Barnet initiated what is now known as a testimonial narrative tradition with his Biografía de un cimarrón. Both as anthropological study or literature, it draws its authority from the perceived authenticity of the eyewitness account. The protagonist of Barnet’s work, Esteban Montejo, comes to represent not only the collective psychology of Cuba’s former slave class, but also the collective historical conscious of the entire Cuban population. Such authenticity is complicated by the translator's own inherent bias and motives—in this case Barnet—who is from another ethnicity and class.
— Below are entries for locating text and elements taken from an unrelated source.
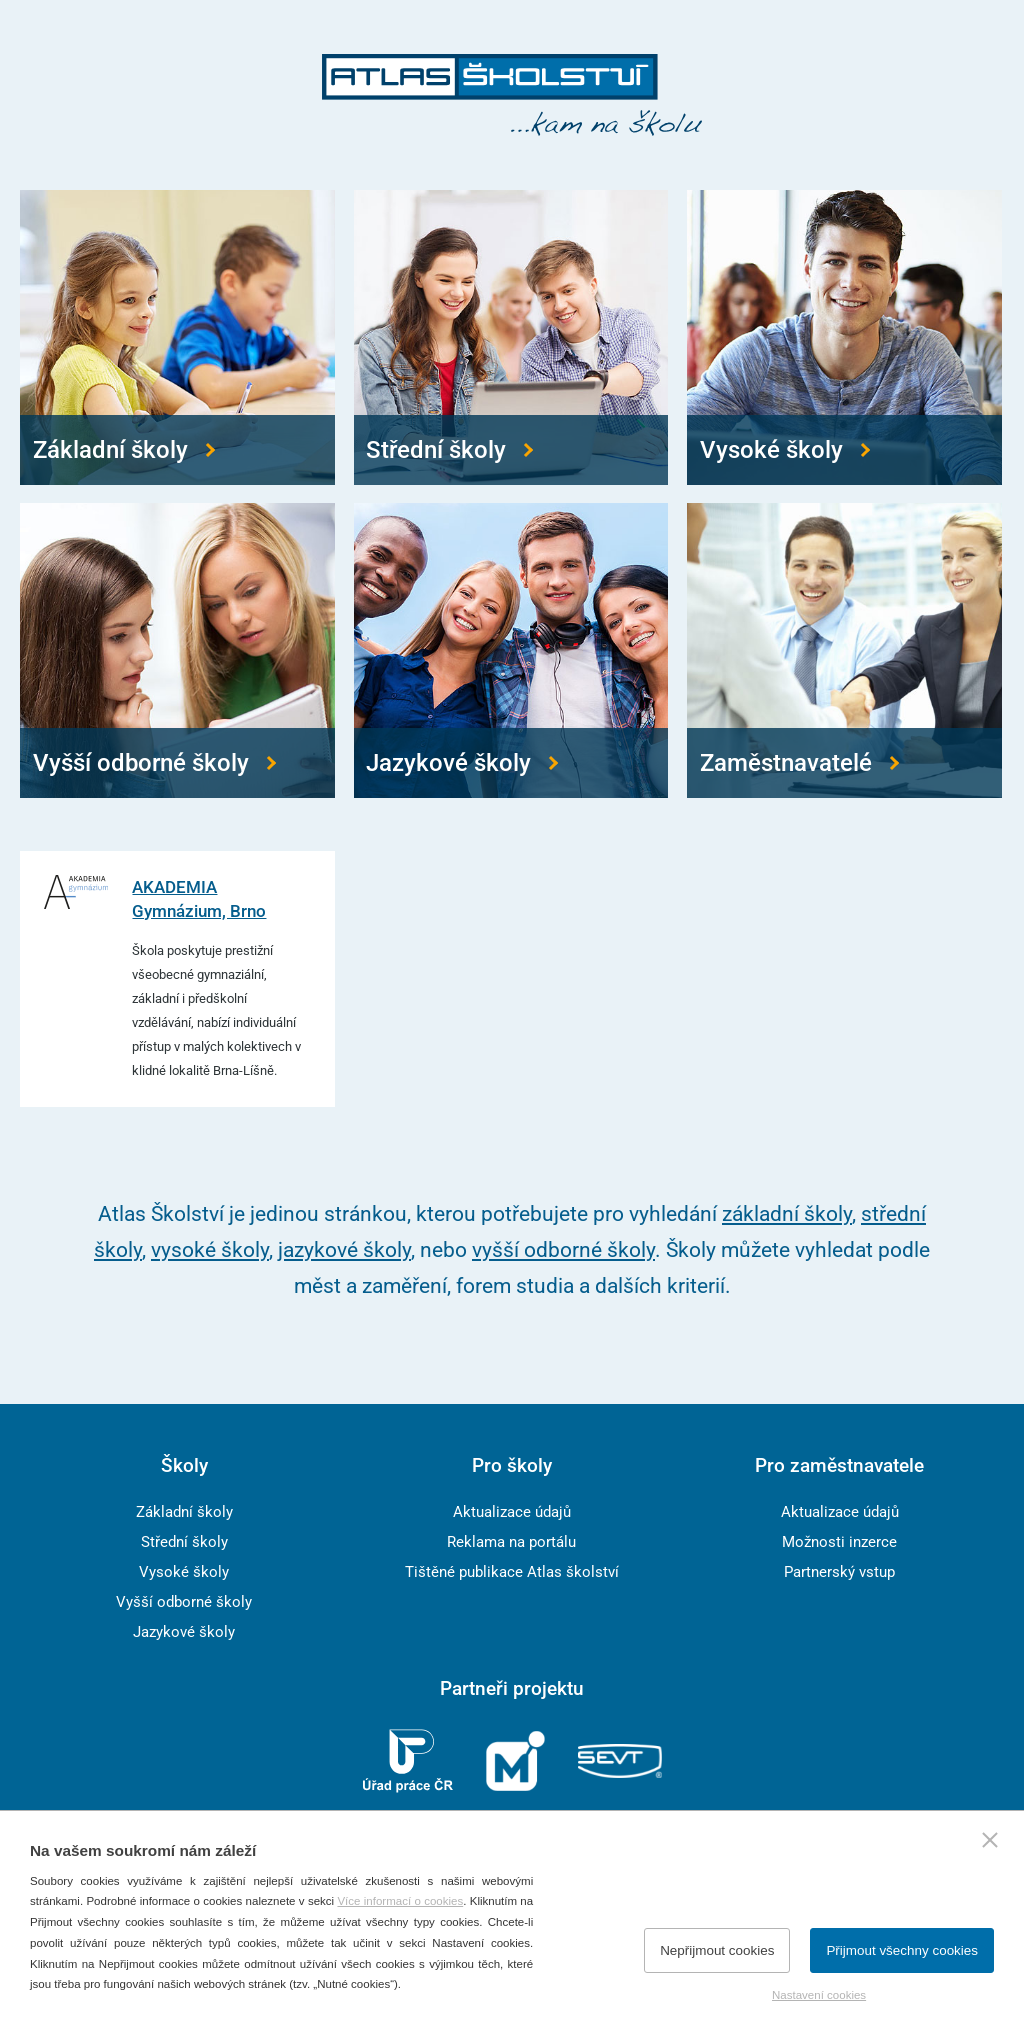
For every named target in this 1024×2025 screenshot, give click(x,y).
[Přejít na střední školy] (511, 337)
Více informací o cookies (400, 1901)
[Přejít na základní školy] (177, 337)
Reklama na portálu (511, 1542)
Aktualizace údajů (512, 1512)
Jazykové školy (184, 1632)
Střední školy (184, 1542)
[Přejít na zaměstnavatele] (844, 650)
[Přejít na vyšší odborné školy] (177, 650)
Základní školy (184, 1512)
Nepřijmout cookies (717, 1950)
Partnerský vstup (839, 1572)
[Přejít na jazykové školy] (511, 650)
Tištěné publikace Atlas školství (512, 1572)
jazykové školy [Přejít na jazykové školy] (344, 1249)
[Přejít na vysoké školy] (844, 337)
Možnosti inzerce (839, 1542)
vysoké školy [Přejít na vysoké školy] (210, 1249)
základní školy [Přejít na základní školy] (787, 1213)
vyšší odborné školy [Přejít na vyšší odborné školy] (563, 1249)
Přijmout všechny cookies (902, 1950)
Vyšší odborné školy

But Barnet was a staunch supporter of the Revolution, and his work satisfies political emphases in its focus on and recognition of the former slave class of Afro-Cubans.
In the prologue to the work, Barnet says that "nuestro trabajo no es histórico. La historia aparece porque es la vida de un hombre que pasa por ella". Also, “sabemos que poner a hablar a un informante es, en cierta medida, hacer literatura. Pero no intentamos creer un documento literario”. Barnet’s work is widely considered a synthesis of history and literature, as it is informed by the imaginative approach he demonstrates in his poetry. Some commentators classify his books as novels. He has created a unique representation of Cuban history and culture.

Representation in other media

The composer Hans Werner Henze wrote a piece, El Cimarrón, based on Barnet's book. Henze also set a poem by Barnet, "Patria," for his 1973 song-cycle Voices.
Barnet also has continued to write poetry. In 1993 he published a collection as Con pies de gato.